夜,是另一种形式的囚笼。没有了“安全屋”墙壁里那些幽绿字符和诡异声响的惊扰,也没有了图书馆古籍区尘埃与昏光下惊心动魄的偶遇,这间老旧公寓的卧室,只剩下纯粹而沉闷的寂静,和窗外偶尔掠过的、模糊的城市夜声。叶挽秋躺在坚硬的单人床上,薄被覆盖至下巴,眼睛在黑暗中睁得很大,望着天花板那片被窗外微光勾勒出的、模糊的方形光晕。

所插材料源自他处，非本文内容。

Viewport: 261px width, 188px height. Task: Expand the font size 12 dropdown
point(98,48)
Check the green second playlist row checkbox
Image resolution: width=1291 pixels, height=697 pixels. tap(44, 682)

身体疲惫到了极点,每一寸肌肉都像灌了铅,左腿伤处的隐痛(虽然已经好了大半)在深夜里似乎也变得清晰起来。但大脑却异常亢奋,像一台过载的机器,无法停止运转。白日里的一幕幕,如同被按下了慢放键,在眼前反复回放——
林见深在书架尽头惊鸿一瞥的背影;擦肩而过时,他冰冷平静的侧脸,额角的伤痕,眼下浓重的青影,以及那短暂交汇的目光中,一丝难以捕捉的、被极力压抑的涟漪;他停留在她抽出笔记的书架前,那片刻无声的审视;还有此刻,紧贴着她胸口皮肤、藏在睡衣内袋里的,那片薄如蝉翼、写着诡异暗语的朱砂绢帛。
“巽下断,坤上连。子午线,兑西偏。”
这四句话,像四枚烧红的铜钱,烙在她的意识里。她反复默念,试图理解,却毫无头绪。八卦方位,子午线,西偏……听起来像是某种方位指示,但具体指向哪里?是云城某个具体地点?还是某个更大范围的地理坐标?和“城西林氏”有关?和那片记载中提到的、被藏起的“赤铜小钥”有关?甚至……和爷爷林正南留下的、那笔“失踪的款项”有关?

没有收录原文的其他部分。